Now what occurs to me is that if I was to walk into that same hypothetical room full of people and ask, “Who here wants to be the best human you can be?”, odds are much better that I’ll see 100% of those hands go up. Who doesn’t think of themselves as human, and who doesn’t want to get better?
So to my fellow reluctant leaders, I say, “screw leadership!” It’s a weird term that’s lost all meaning. The terms “leader” and “leadership” come along with so much baggage and bad advice, I don’t blame you for passing it up.
Instead, consider humanship. Just focus on being a better human. Put in the effort to show up for the humans around you, and lean into those same human skills — the ones we’re so often told are “leadership” skills. The truth is, you don’t need a title to practice them. In fact, from my experience, they have far more impact when you practice them before they’re the expected norm. Titles often catch up to the people who punch above their weight.

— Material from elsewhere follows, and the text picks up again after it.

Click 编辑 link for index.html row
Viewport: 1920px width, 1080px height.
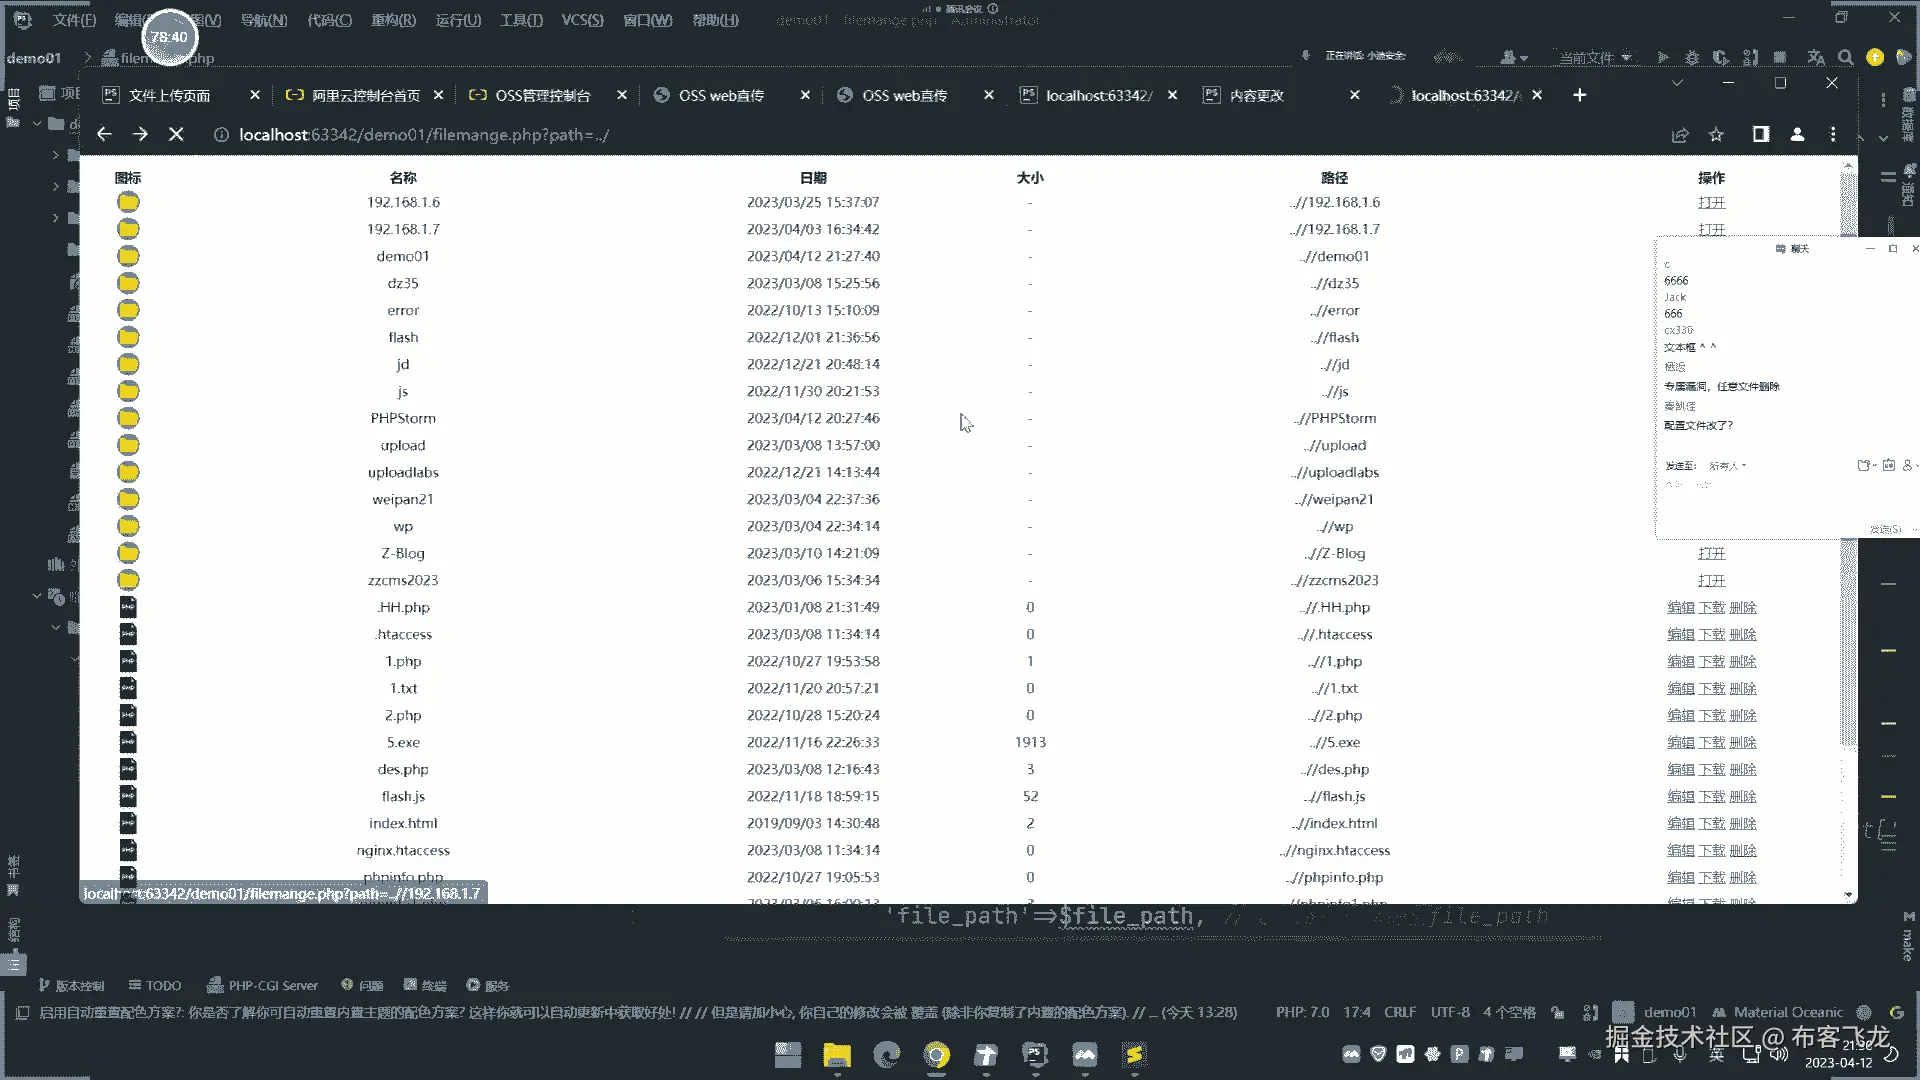click(1680, 823)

Before long I’ll be able to tap you on the shoulder and point out all the people in line behind you that have chosen to follow your lead. Even better, you may be able to convince those who’ve chosen the jerk path to consider the alternatives!
And let’s face it, the world needs all our reluctant leaders, right now.
I have stunted my career, and I’m doing what I can to make up for lost time. But my hope is that this finds other reluctant leaders out there that are still in their early days, and can learn from my mistakes so they can make way cooler ones of their own.
If you ever get the chance to attend something like our Leadership Camp at G Adventures, I hope you take it. It’s built for everyone including people like us—the ones who never saw ourselves as leaders until we were already leading.